Teacher pay in the ‘60s was $5,500 a year. They wanted $7,500.
“The good old boys, you know, ran things,” she said, in reference to the administrators who reflected the culture of the time. “They really thought that most teachers were either women who returned to work after their children were in school and were making ‘vacation money’ or single teachers who hadn't gotten married yet, but we would leave when we got married and had children because that's what we did. And so they didn't think we would stay around and make a career of it.”
It was the era of the Vietnam War and civil rights protests and Braun recalled the strike blended in with the other movements. Fifty years later, she seemed stunned to be back on the picket line.
“I would have thought by now we would have made more progress, but we haven't, we're still fighting for the same kinds of equity,” she says.
All three of the strikes, Braun pointed out, were mentally, emotionally and physically exhausting. The temperature on the first day of the 2019 strike was below freezing and taxed the will of the teachers. But then a car would honk, or a community member would show up with water, a hot drink or fruit.
“All the things that just buoy the spirit, but still, you're walking up and down and you're asking yourself over and over and over again, ‘is this going to work? Are they going to come to an agreement that we can all live with that's going to benefit our kids?’”
This time around, Braun put that veteran experience to use and counseled her younger colleagues to dress warm, wear good walking shoes and to take their classroom plants home with them.
“Don't leave them in the room ‘cause you don't know how long you're going to be gone and there'll be nobody there to water them,” she exclaimed.
But she also talked with younger teachers about how difficult the strike would be emotionally. She began to see emotions crop up in other teachers on the picket line that she witnessed in the earlier strikes, like resentment and irritation toward teachers who didn’t join the line.
Braun said that was the hardest thing. In schools where everybody went on the picket line, it was an intense bonding experience. Teachers would become friends forever. In schools where some teachers stayed inside, those feelings can be hard to overcome.
“You paid a price and it's a high price, and they didn't and yet they get the same benefits,” she said. “It’s gut wrenching.”
In the 1994 strike, Braun’s husband didn’t earn a lot and she put her “whole family at risk” by walking out. On the picket line in 1969, her principal wrote on her evaluation that Braun was a striker and insubordinate.
This time around, Emily Griffith’s whole faculty came out, and Braun said she has a great principal. Emily Griffith principal David Daves said Braun played an integral role in faculty meetings where they talked about how the school would get through the labor impasse.
“She talked about us coming together and really talked about remaining united, not just with those that were striking, but with all of us in this, that were all in it together.”
For Braun, the latest Denver teacher strike didn’t make a difference to her take home pay — other than cost of living adjustments, she’s already reached the top level of the salary structure. Instead, she was on strike for someone else.

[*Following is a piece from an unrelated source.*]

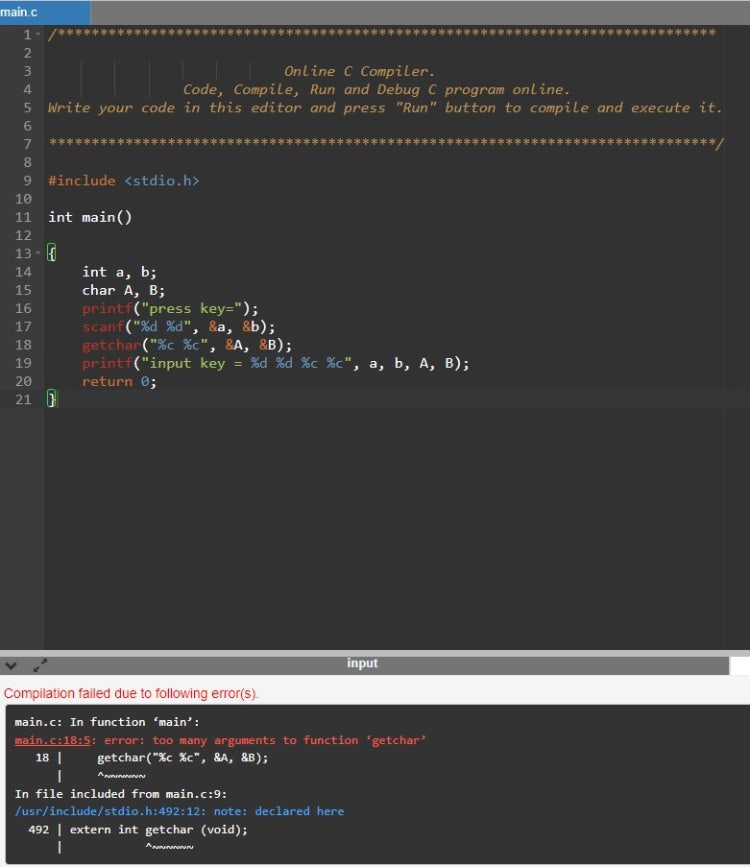Collapse the console panel with the chevron icon
This screenshot has width=750, height=867.
click(x=11, y=664)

“It's those young teachers who are trying to decide whether they want to stay, whether they can afford to stay, the college kid or the high school kid who's thinking ‘boy I’d really love to be a teacher’ .... [but] can't afford to live on the money that teachers make.”
For Braun, this latest strike was more than just a disagreement over pay. She believes it’s about the dismantling of public education nationally. In the past decade, the public education has undergone many changes that some teachers call ‘experiments,’ such as pay-for-performance incentives, a rapid expansion of charter schools and other structural changes. For Braun, the strike is a call to focus back on all children, in all schools.

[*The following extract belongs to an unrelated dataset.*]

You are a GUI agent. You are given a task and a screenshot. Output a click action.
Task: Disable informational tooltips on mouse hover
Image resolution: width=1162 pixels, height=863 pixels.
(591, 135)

“This strike meant a lot. It's very, very important to our kids and to our society," Braun said.
Once the strike was over, Braun stood resolutely in a bright blue jacket in the chill alongside a few dozen die-hards in Denver’s City Park. She said the strikes have made her more socially liberal than she was, more focused on social justice and equity of opportunity for all.

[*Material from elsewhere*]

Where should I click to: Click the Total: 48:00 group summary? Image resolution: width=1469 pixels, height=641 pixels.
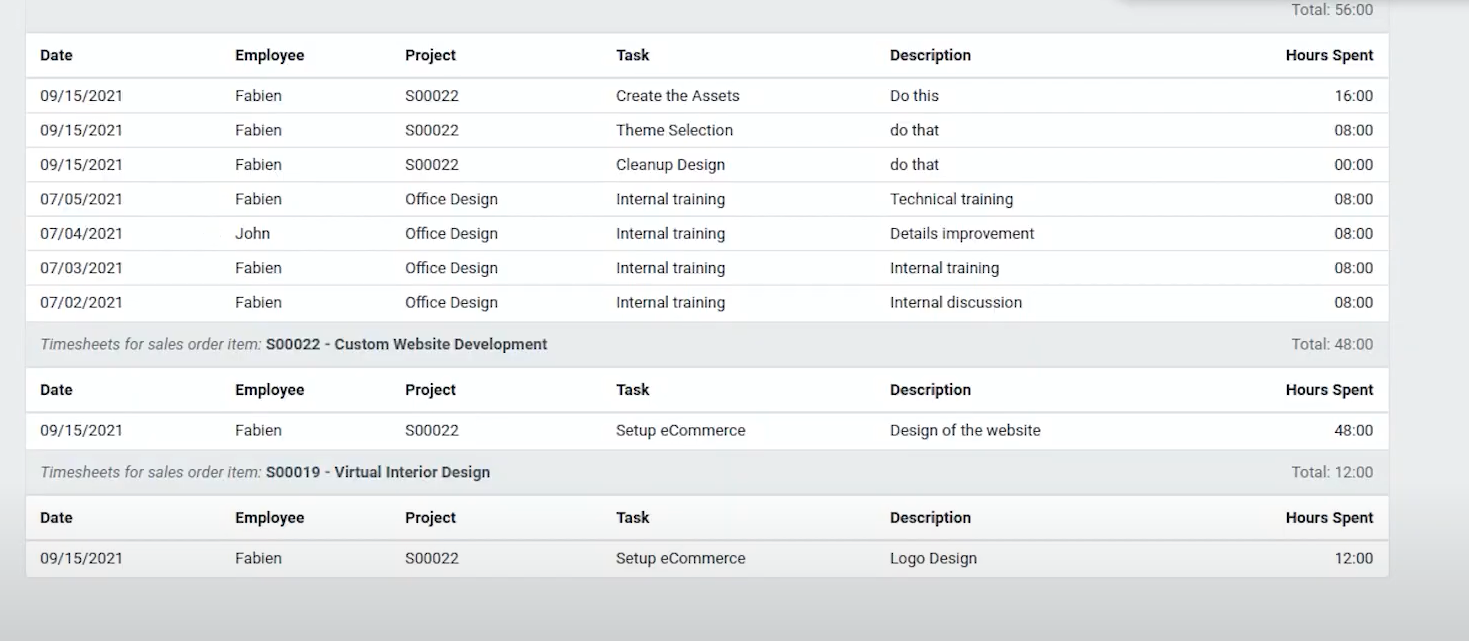coord(1331,344)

“It's surreal,” she said. “It's like I went to a different planet and now I'm back. It’s different. And I know I'm different because of it.”
Her students were happy to see her in class Friday. She gave out hugs if they wanted them — or a fist bump if they were gentle, “because I do have arthritis in my hands,” she said.
Braun will teach as long as she can. Her principal, David Daves, said she’s got a job as long as she wants it. “Everything that she talks about is, ‘how can we help the students?’” he said. It’s an attitude that’s reflected in how she muses about bonuses and incentives — one of the most contentious part of negotiations that led to the strike in the first place.
“I get a bonus every year, twice a year now because we have two graduations,” Braun said. “The kids come through, they've graduated, and they’ve succeeded at something they didn't think they could succeed at. I got to be a part of it and I get my hugs.”